Star Carr dates to around 9000 BC, just centuries after the end of the last ice age. The site in North Yorkshire is of incredible importance archaeologically due to the fantastic preservation of artefacts buried there in the peat. Rare finds from Star Carr include red deer skulls fashioned into headdresses which could have been worn by shamans during rituals, barbed points from harpoons used for hunting and the earliest evidence of carpentry in Europe – not to mention the oldest house in Britain!

■ Archaeology Starr Carr. Image © Guzelian Lorne Campbell

Archaeologists have been working at the site for decades on and off. Local amateur archaeologist John Moore first found 10 sites in the area back in 1947. Upon carrying out a small excavation he discovered flint, bone and antler. Grahame Clarke, prehistory lecturer at Cambridge University was then called in and he excavated the site from 1949 -1951. He uncovered amazing finds including a man-made platform upon what would have been a lakeshore. Animal remains from deer and wild boar to birds and hedgehog were found, and even wolf. Flint tools and weapons were discovered in such a concentration that they account for around 97% ever found in the UK.

All this is what made the site so important that it is renowned world-wide, and further excavations and discoveries over the years have only added to the interest and understanding of the time period. Recent research has made another important discovery – that us good old Yorkshire folk were as hardy in extreme weather back then as we are today!

A study at the site suggests the pioneering early people who settled there at the end of the last ice age carried on with life as usual despite plummeting temperatures. Leading researchers based at Royal Holloway University of London, and the University of York, found that a dramatic climate event with a sudden drop in average temperatures, severe enough to halt the development of woodland, had no substantial impact on human activity at Star Carr.

Simon Blockley, Professor of Quaternary Science at Royal Holloway, said: “It has been argued that abrupt climatic events may have caused a crash in Mesolithic populations in Northern Britain, but our study reveals, that at least in the case of the colonisers at Star Carr, early communities were able to cope with extreme and persistent climate events.
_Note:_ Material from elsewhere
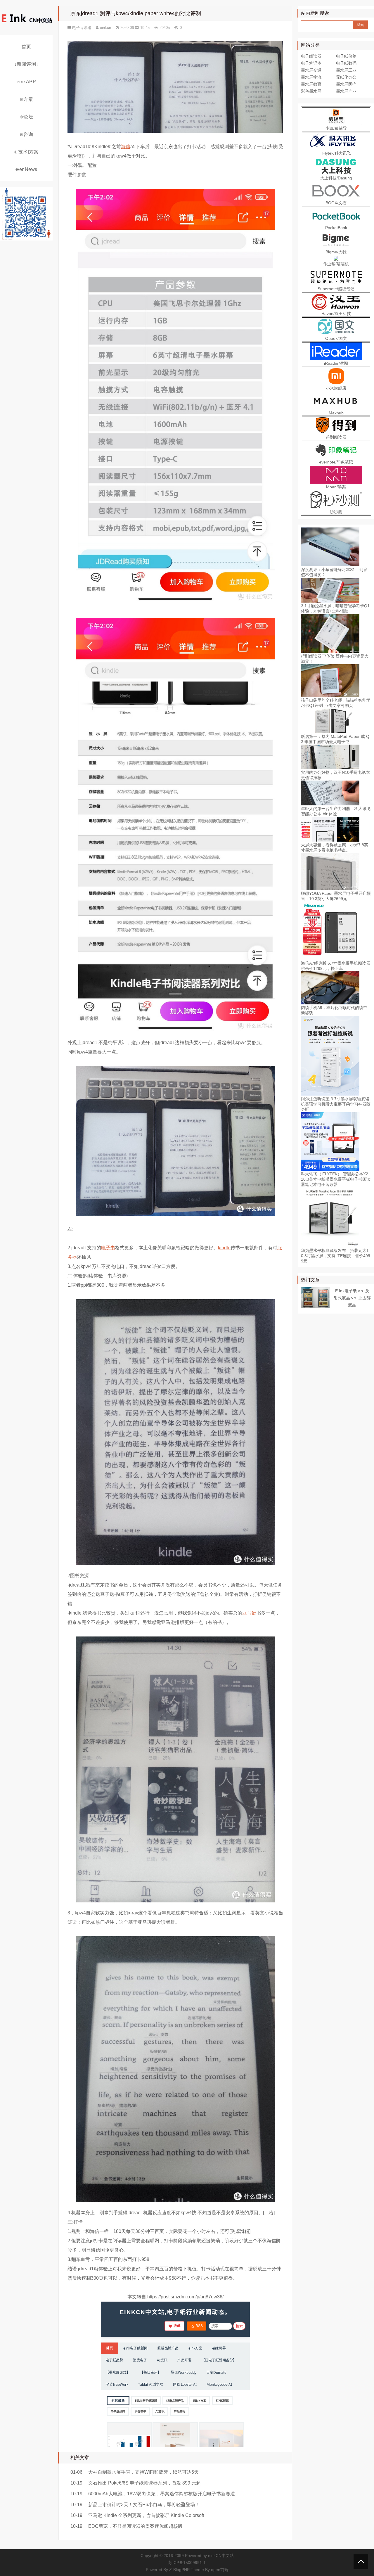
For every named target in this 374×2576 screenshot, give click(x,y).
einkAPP (26, 81)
We found people were in fact far more affected by smaller, localised changes to their environment – Star Carr was once the site of an extensive lake and people lived around its edge. Over time the lake gradually became shallower and boggier, turning into fenland which eventually forced settlers to abandon the area.”

The rich archaeological record at Star Carr gave the researchers the rare opportunity to directly compare the paleoclimate record with evidence of human activity through time in the same location.

The researchers examined human activity by looking at archaeological remains recovered from the layers of wetland deposits at the edge of the extensive former lake basin, situated in the Vale of Pickering. Large quantities of artefacts and bones preserved in the lake muds were radiocarbon dated. Pollen, macrofossils and isotopes taken from lake sediment cores allowed the researchers to build a high-resolution picture of the climate of the area over thousands of years.

■ Excavating the central platform. Image © Star Carr and the University of York

The team identified two episodes of extreme cooling which saw average temperatures drop significantly. The first of these events occurred very early after humans began to return to the area after the last ice age. The evidence indicates that these conditions may have slowed down the progress and activity of a community in the early stages of settlement. However, the second of these events, which occurred later when the community was more established, appears to have had very little impact.

Professor Nicky Milner, senior author based at the University of York, added: “We have been working at Star Carr for about 15 years and the site has produced an incredibly rare glimpse into the world of our Mesolithic ancestors who lived at the end of the ice age. Putting this archaeological data into the context of the climate and environment is very exciting and shows that we need to keep an open mind when thinking about the effects of extreme climate on early populations.”

Even though it can be incredibly difficult to imagine life such a long time ago, we clearly have some things in common with our ancestors. We are famous ‘up North’ for our community spirit and resilience in the face of extreme weather conditions. Back in the Stone Age though, you couldn’t simply ‘get out your big coat’ but I am guessing extra layers of furs were required!